§ Records to process
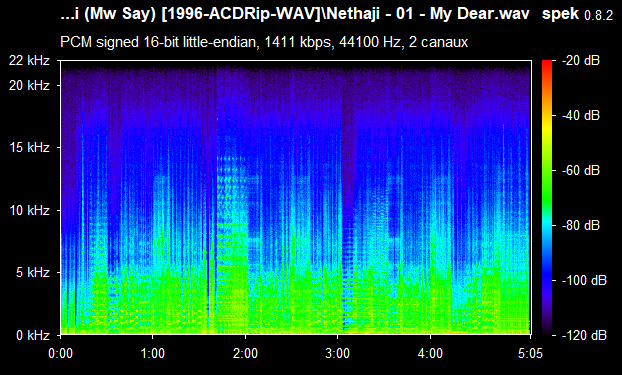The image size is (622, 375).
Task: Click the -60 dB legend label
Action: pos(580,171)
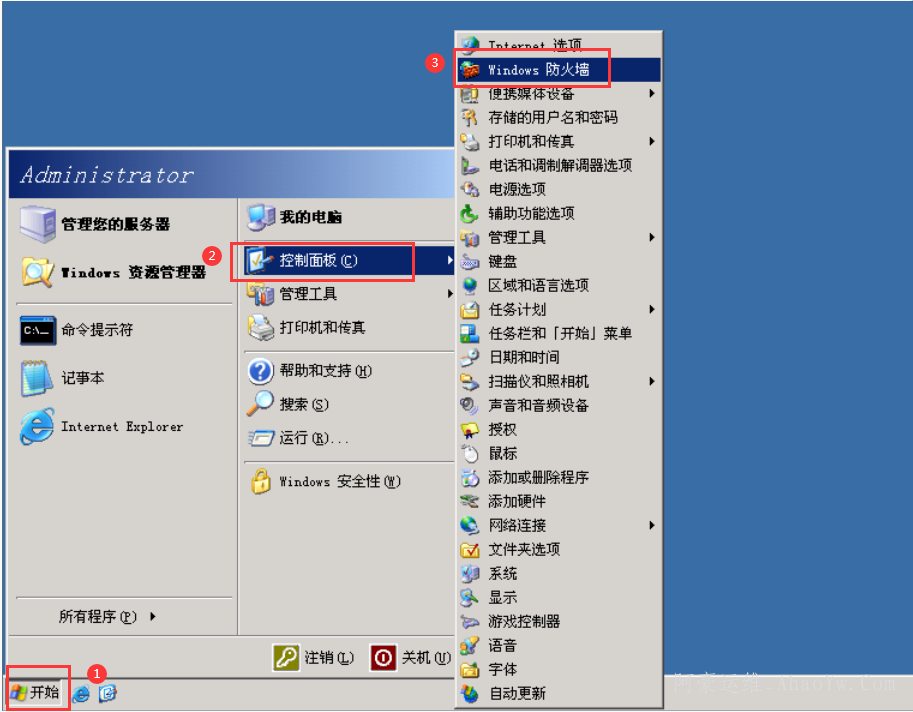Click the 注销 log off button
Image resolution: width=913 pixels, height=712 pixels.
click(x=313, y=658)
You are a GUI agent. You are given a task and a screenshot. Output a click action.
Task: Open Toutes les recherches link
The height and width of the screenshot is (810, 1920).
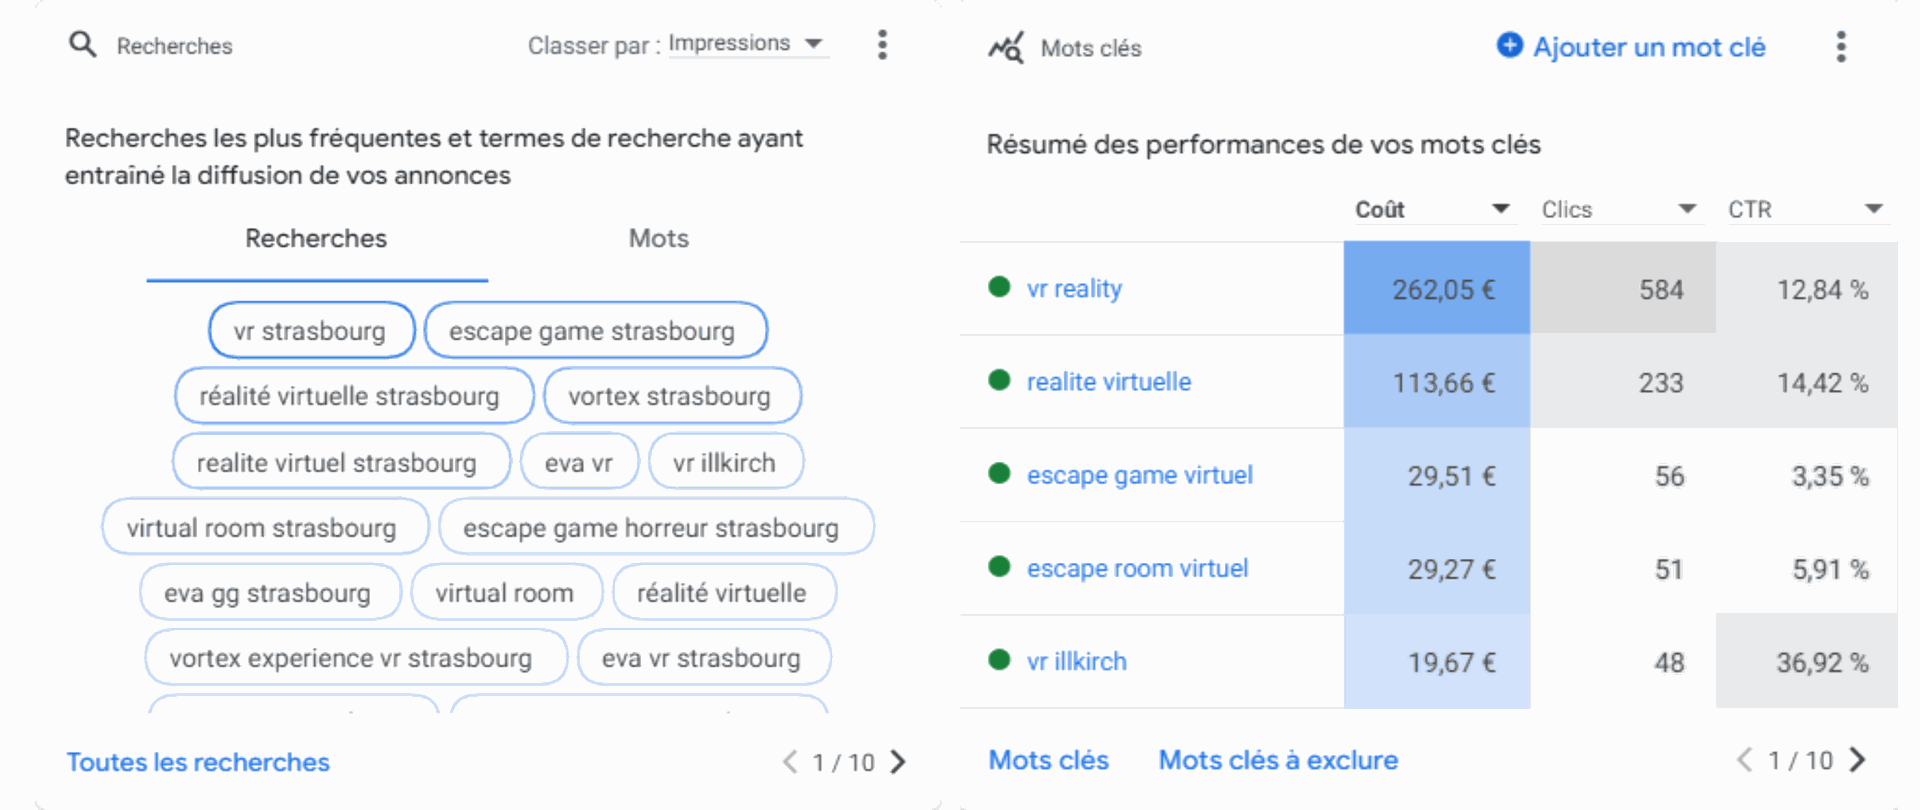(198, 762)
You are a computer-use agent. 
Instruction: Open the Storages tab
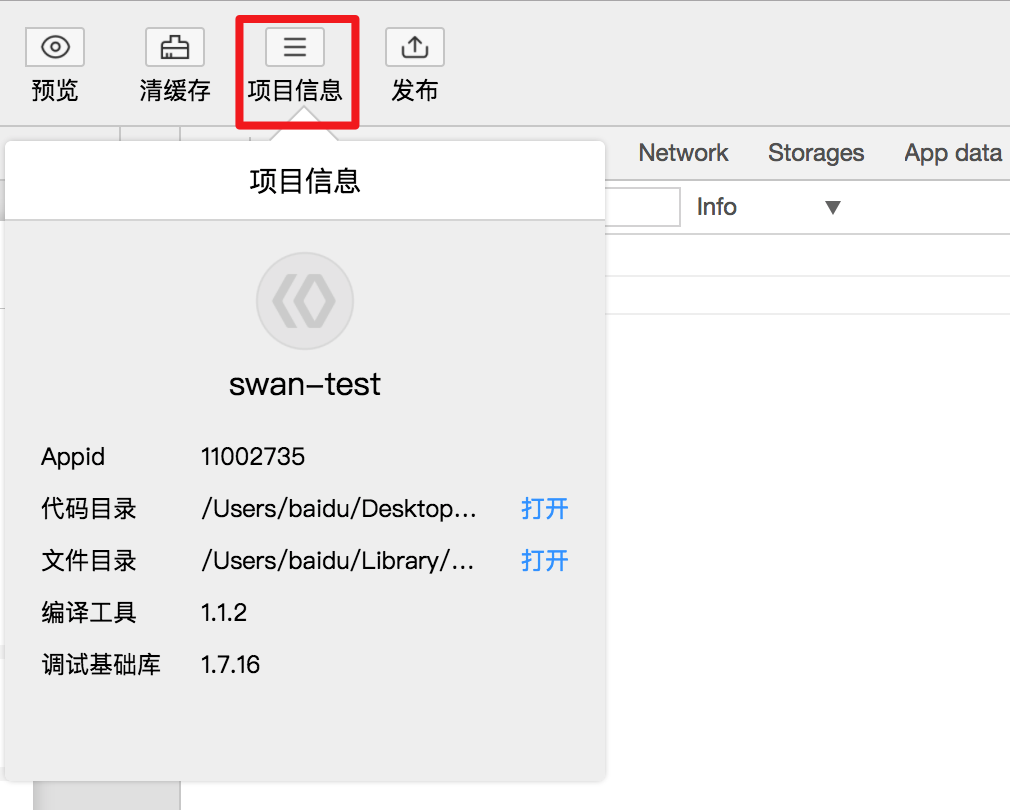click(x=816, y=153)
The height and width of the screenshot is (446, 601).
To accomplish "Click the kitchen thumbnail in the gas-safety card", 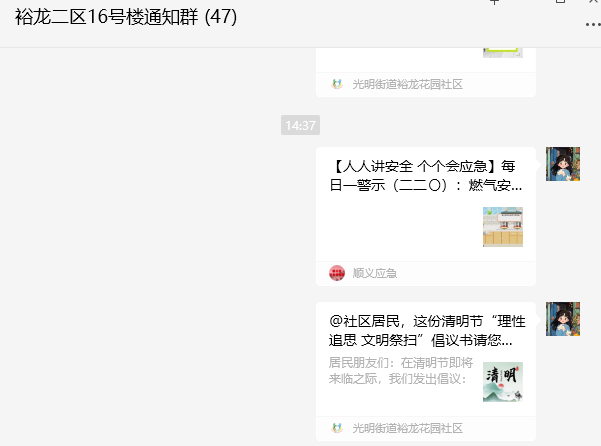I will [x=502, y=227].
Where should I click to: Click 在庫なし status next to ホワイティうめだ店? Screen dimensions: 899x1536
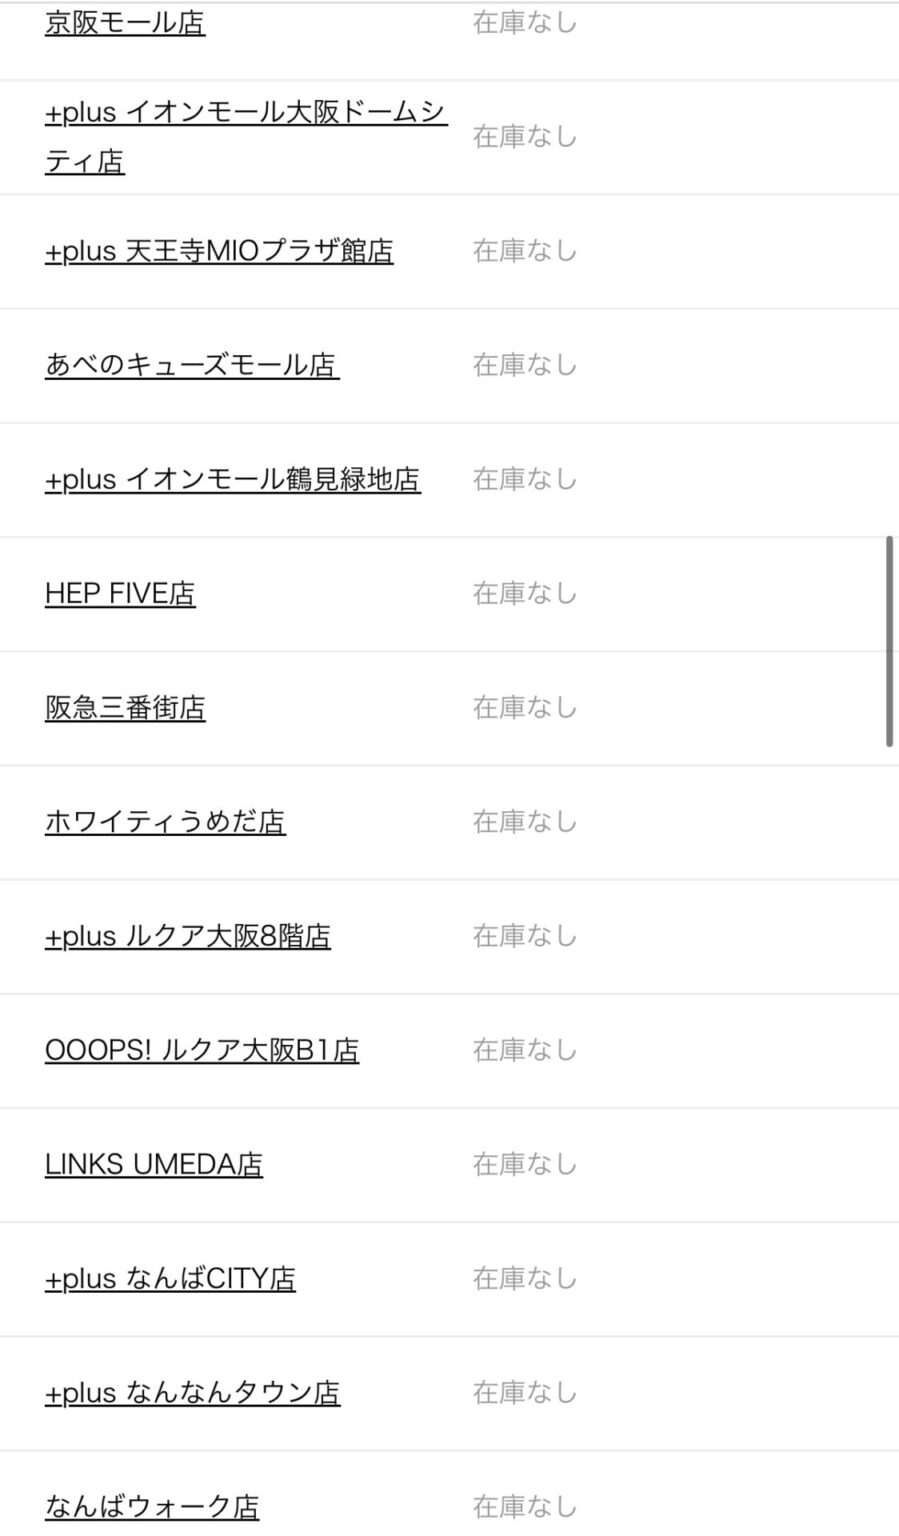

§ Work to complete
The output is the stretch above from the line with "You are a GUI" through the line with "You are a computer-use agent.", copied word for word with both ends kept and every picture dropped.

§ Response to the task
You are a GUI agent. You are given a task and a screenshot. Output a click action.
Task: Open Toutes les recherches link
The height and width of the screenshot is (810, 1920).
(198, 762)
You are a computer-use agent. 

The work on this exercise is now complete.